§ **Document section**:
* * *
3.8. Section 7: Compute P(r) and I(q), Peselect models

The penultimate step in SAXS-A-FOLD filters the reduced MMC pool to produce the set of preselected models. This stage generates the I(q) and P(r) curves for each model in the reduced pool, produced in the previous Tab, and applies an NNLS procedure to find the models whose calculated curves best add up in different proportions to match the experimental data. On selecting the `Compute I(q)/P(r), Preselect models' Tab, if in a previous session this task had been already performed, its results will be shown (see Figs. S3 and S4), but they can be replaced by new sets either by changing the two options provided or by applying different reduction parameters in `Retrieve MMC'.

The two options relate to the choice of the fast I(q) computation method and if the P(r) NNLS fit should also be performed using the SDs associated with the experimentally derived curve. For the fast I(q) computations, currently SAXS-A-FOLD offers PEPSI-SAXS (Grudinin et al., 2017) and, for academic users only, CRYSOL (version 3.2.1; Manalastas-Cantos et al., 2021). The choice is made from the provided listbox, and if the CRYSOL option is chosen, a pop-up message will appear requesting confirmation of academic user status when pressing `Submit.' Users can choose a single method or run both sequentially. The produced files will be marked accordingly. A second switch, `Advanced options', will provide additional controls in a future release.

In the case of a first-time run, only the interactive plots present in the `Starting model section' of Fig. 8 will be shown These contain the experimental I(q) and experimentally derived P(r) plots with superimposed curves calculated on the starting structure and their residuals, as shown in Fig. 4. The graphs in the other sections will start to appear once the `Submit' button is pressed, beginning with those in the `P(r) results section' (see Fig. S3). To overcome browser limitations, static images instead of interactive plots are produced for the calculations on all models in the reduced pool and updated in blocks of curves (currently 50). A progress bar and associated messages are provided below the updated images. Once the P(r) calculations are completed (including the NNLS fit, see below), the I(q) computations will start, with the results displayed in the `I(q) PEPSI-SAXS results section' or in the `I(q) CRYSOL results section'. If both methods were selected, the PEPSI-SAXS results will be processed and shown first (see Fig. S4). In this example, which used both methods for the I(q) computations, the entire process generating 2 × 2244 I(q) and 2444 P(r) curves took approximately 5 h.
* * *
§ **Supplied entries**:
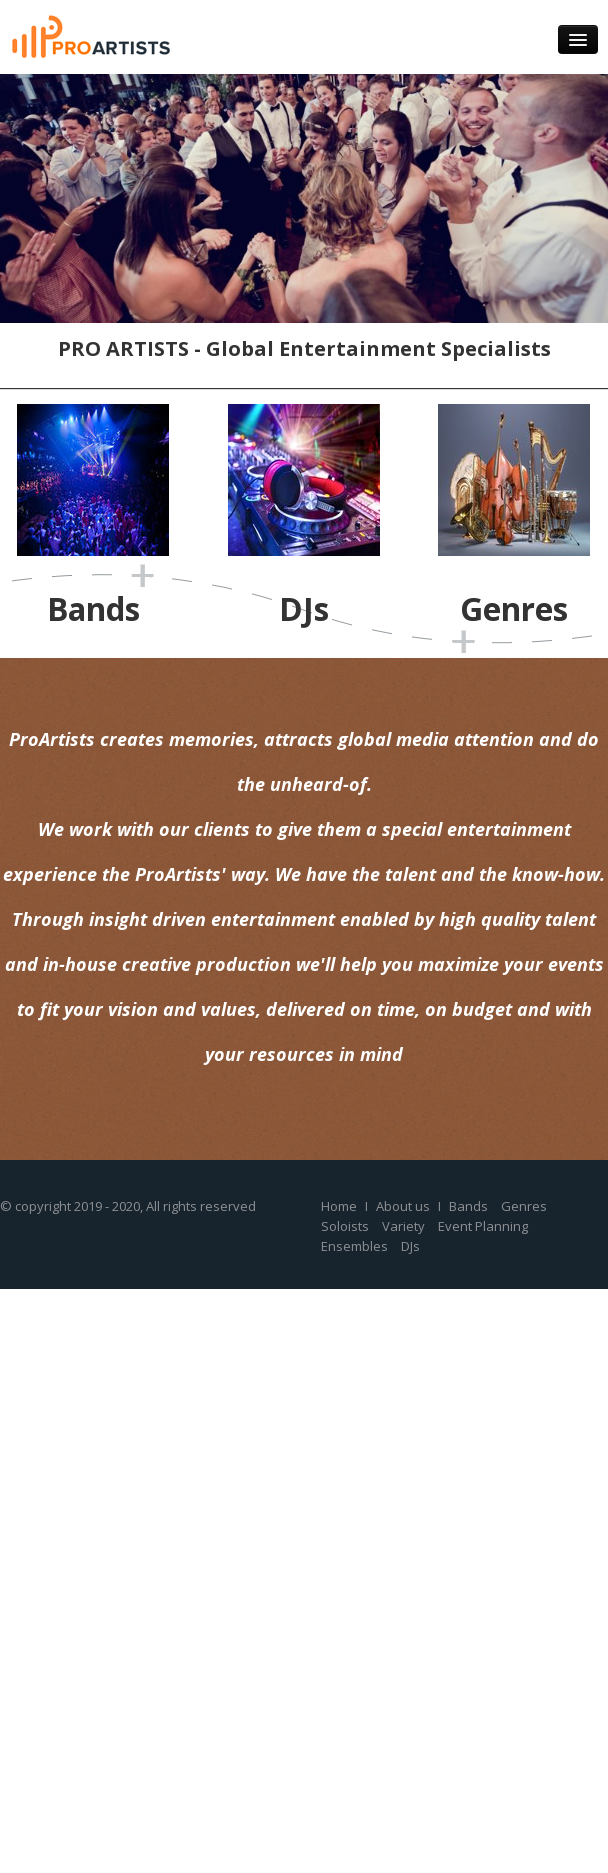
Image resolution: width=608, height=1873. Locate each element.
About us (403, 1206)
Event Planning (483, 1226)
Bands (468, 1206)
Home (339, 1206)
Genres (524, 1206)
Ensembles (354, 1246)
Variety (403, 1226)
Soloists (345, 1226)
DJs (410, 1246)
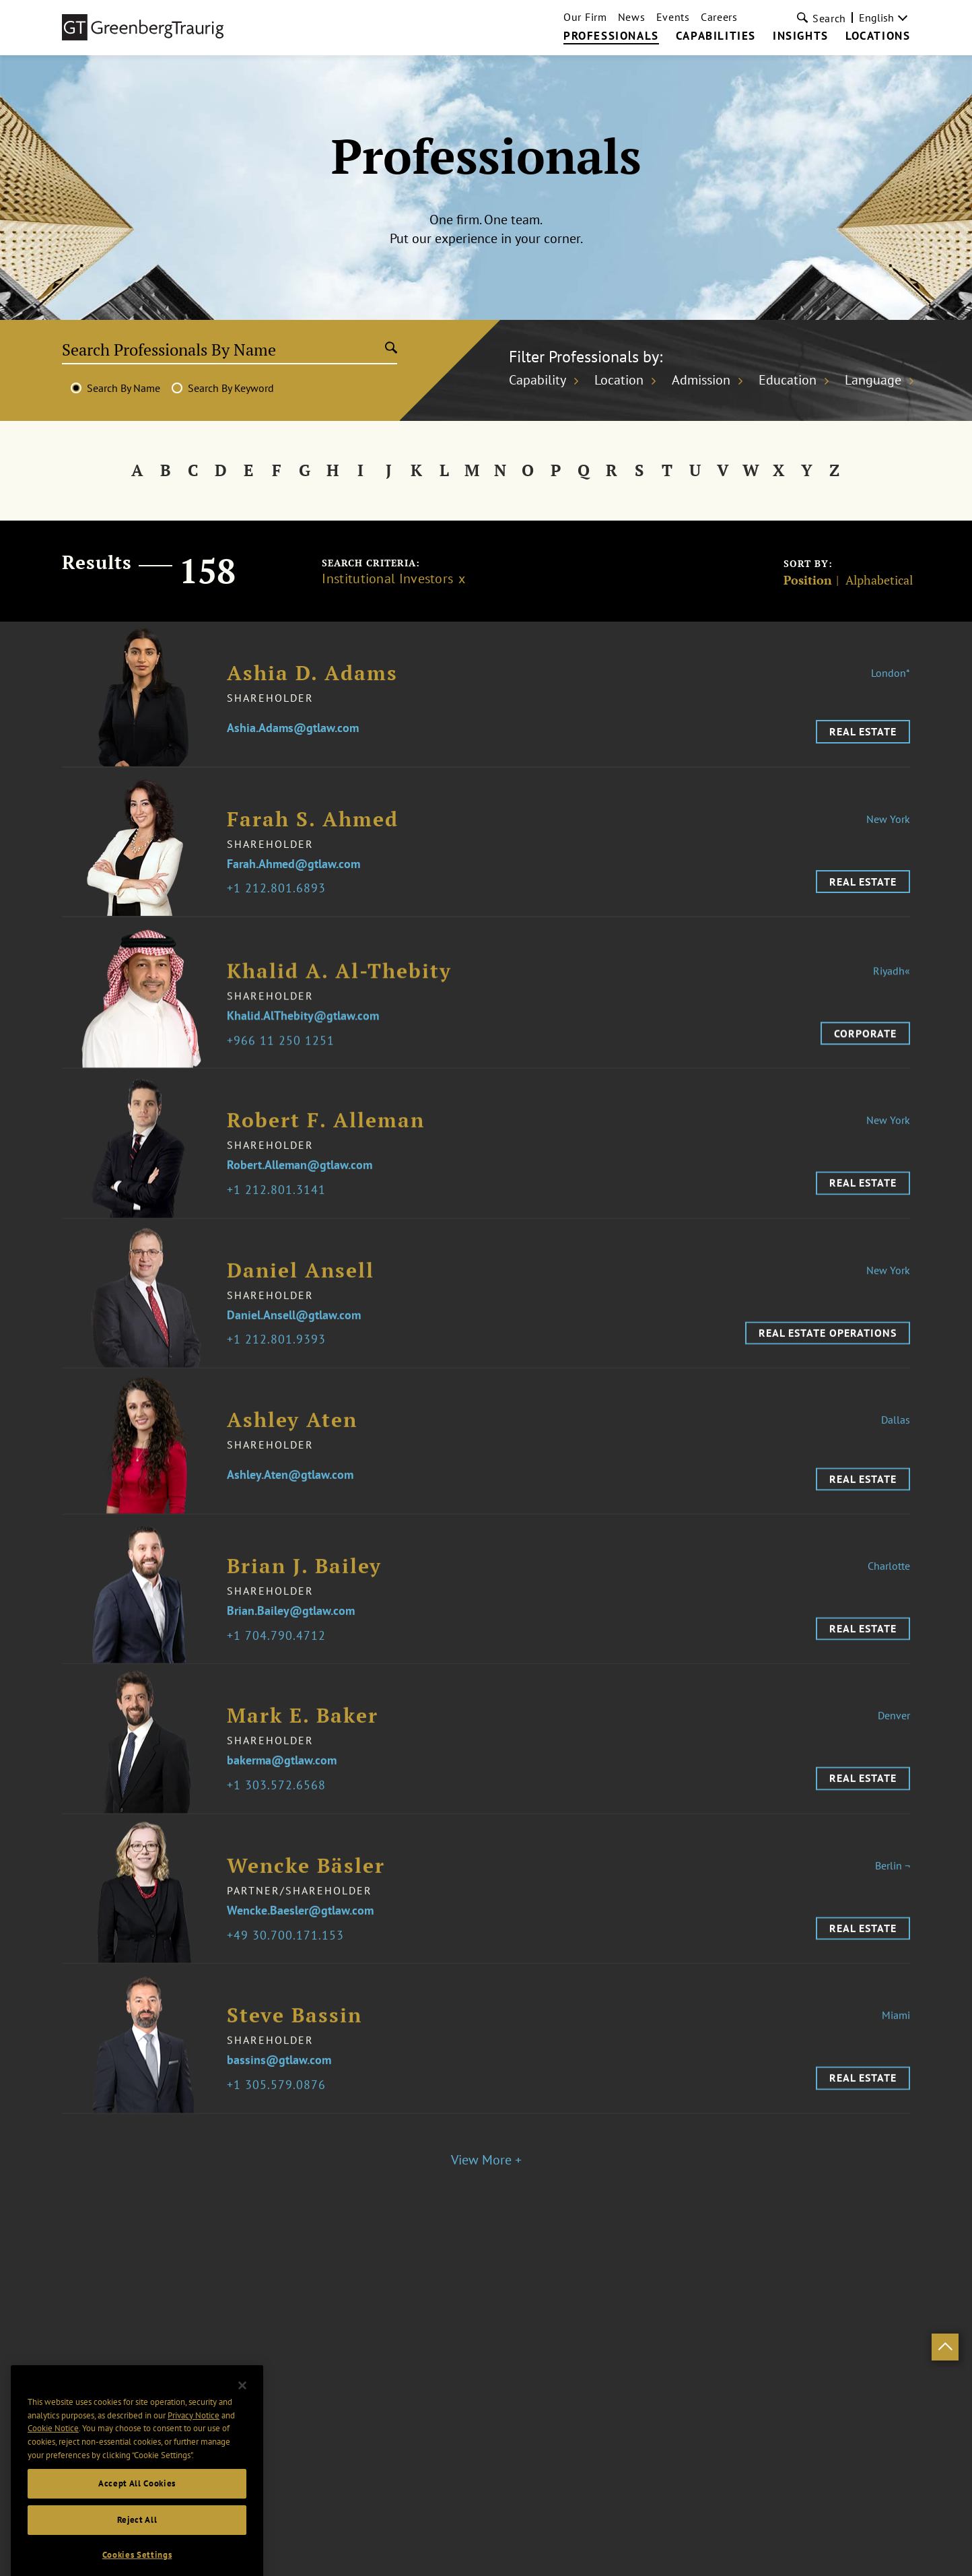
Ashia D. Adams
* * *
Return the SAXS-A-FOLD text verbatim between "The two options relate" and "a future release.", inclusive.

§ **Solved exercise**:
The two options relate to the choice of the fast I(q) computation method and if the P(r) NNLS fit should also be performed using the SDs associated with the experimentally derived curve. For the fast I(q) computations, currently SAXS-A-FOLD offers PEPSI-SAXS (Grudinin et al., 2017) and, for academic users only, CRYSOL (version 3.2.1; Manalastas-Cantos et al., 2021). The choice is made from the provided listbox, and if the CRYSOL option is chosen, a pop-up message will appear requesting confirmation of academic user status when pressing `Submit.' Users can choose a single method or run both sequentially. The produced files will be marked accordingly. A second switch, `Advanced options', will provide additional controls in a future release.